### TASK BRIEF
Look through the listing below and write out exactly the lines from the line with "The height and width of the screenshot is (855, 1367)." to the line with "Screen dimensions: 1280x646", both included, and no others.
━━ TASK DATA
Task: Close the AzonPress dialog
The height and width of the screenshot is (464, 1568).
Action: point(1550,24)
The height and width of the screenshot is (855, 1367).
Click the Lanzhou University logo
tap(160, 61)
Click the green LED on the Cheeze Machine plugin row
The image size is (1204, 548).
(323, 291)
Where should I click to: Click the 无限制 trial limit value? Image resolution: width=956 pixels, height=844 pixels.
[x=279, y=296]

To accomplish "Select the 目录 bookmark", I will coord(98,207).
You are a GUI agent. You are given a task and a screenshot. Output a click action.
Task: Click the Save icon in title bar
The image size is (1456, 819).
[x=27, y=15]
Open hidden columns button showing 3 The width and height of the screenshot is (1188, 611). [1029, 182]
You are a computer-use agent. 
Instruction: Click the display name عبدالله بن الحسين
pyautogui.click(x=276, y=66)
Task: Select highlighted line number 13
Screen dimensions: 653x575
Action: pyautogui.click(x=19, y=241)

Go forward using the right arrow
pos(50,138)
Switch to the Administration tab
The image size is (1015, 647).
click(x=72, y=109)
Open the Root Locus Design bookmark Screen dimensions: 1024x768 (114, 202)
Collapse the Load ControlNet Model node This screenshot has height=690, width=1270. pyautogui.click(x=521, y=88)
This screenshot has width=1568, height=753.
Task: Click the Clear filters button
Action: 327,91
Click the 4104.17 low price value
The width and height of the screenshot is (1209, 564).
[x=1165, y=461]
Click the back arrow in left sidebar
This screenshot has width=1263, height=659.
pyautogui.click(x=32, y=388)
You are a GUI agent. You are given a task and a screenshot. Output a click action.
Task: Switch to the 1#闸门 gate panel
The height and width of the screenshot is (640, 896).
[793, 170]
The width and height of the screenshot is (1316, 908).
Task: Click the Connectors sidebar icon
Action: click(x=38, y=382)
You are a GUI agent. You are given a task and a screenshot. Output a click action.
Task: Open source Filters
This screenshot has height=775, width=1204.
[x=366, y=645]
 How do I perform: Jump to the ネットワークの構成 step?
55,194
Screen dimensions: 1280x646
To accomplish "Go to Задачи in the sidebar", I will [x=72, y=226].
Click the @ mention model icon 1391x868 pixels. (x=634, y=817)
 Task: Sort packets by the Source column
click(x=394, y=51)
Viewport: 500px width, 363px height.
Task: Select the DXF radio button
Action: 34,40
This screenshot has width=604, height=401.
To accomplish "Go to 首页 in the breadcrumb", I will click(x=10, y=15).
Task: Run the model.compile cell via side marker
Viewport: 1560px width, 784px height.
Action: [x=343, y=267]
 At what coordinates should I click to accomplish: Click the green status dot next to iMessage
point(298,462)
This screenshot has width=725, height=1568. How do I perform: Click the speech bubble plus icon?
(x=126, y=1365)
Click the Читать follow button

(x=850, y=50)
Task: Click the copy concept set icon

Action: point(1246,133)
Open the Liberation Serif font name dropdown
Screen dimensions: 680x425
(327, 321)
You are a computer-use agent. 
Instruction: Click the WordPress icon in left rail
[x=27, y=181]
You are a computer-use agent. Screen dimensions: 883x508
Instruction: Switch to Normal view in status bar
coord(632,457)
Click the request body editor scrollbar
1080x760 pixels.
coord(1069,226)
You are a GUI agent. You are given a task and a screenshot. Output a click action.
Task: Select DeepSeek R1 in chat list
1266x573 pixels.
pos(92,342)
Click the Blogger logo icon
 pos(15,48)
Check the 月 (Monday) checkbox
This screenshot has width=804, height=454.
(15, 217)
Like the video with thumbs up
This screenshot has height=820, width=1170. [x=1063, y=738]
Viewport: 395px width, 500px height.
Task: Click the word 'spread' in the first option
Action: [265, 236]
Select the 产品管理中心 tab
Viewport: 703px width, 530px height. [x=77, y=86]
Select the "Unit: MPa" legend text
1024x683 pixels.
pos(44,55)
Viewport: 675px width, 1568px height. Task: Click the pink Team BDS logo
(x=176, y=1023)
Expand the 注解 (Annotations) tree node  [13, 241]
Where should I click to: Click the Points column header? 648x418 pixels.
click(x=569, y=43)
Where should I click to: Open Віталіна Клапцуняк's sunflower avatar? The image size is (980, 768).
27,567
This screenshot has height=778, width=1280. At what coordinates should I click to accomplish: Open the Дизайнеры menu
━━━━
### TASK OUTPUT
The height and width of the screenshot is (855, 1367).
Click the Lanzhou University logo
tap(160, 61)
Click the green LED on the Cheeze Machine plugin row
The image size is (1204, 548).
(323, 291)
Where should I click to: Click the 无限制 trial limit value? Image resolution: width=956 pixels, height=844 pixels.
[x=279, y=296]

To accomplish "Select the 目录 bookmark", I will coord(98,207).
You are a GUI agent. You are given a task and a screenshot. Output a click action.
Task: Click the Save icon in title bar
The image size is (1456, 819).
[x=27, y=15]
Open hidden columns button showing 3 The width and height of the screenshot is (1188, 611). [1029, 182]
You are a computer-use agent. 
Instruction: Click the display name عبدالله بن الحسين
pyautogui.click(x=276, y=66)
Task: Select highlighted line number 13
Screen dimensions: 653x575
Action: pyautogui.click(x=19, y=241)

Go forward using the right arrow
pos(50,138)
Switch to the Administration tab
The image size is (1015, 647).
click(x=72, y=109)
Open the Root Locus Design bookmark Screen dimensions: 1024x768 (114, 202)
Collapse the Load ControlNet Model node This screenshot has height=690, width=1270. pyautogui.click(x=521, y=88)
This screenshot has width=1568, height=753.
Task: Click the Clear filters button
Action: 327,91
Click the 4104.17 low price value
The width and height of the screenshot is (1209, 564).
[x=1165, y=461]
Click the back arrow in left sidebar
This screenshot has width=1263, height=659.
pyautogui.click(x=32, y=388)
You are a GUI agent. You are given a task and a screenshot. Output a click action.
Task: Switch to the 1#闸门 gate panel
The height and width of the screenshot is (640, 896).
[793, 170]
The width and height of the screenshot is (1316, 908).
Task: Click the Connectors sidebar icon
Action: click(x=38, y=382)
You are a GUI agent. You are given a task and a screenshot. Output a click action.
Task: Open source Filters
This screenshot has height=775, width=1204.
[x=366, y=645]
 How do I perform: Jump to the ネットワークの構成 step?
55,194
Screen dimensions: 1280x646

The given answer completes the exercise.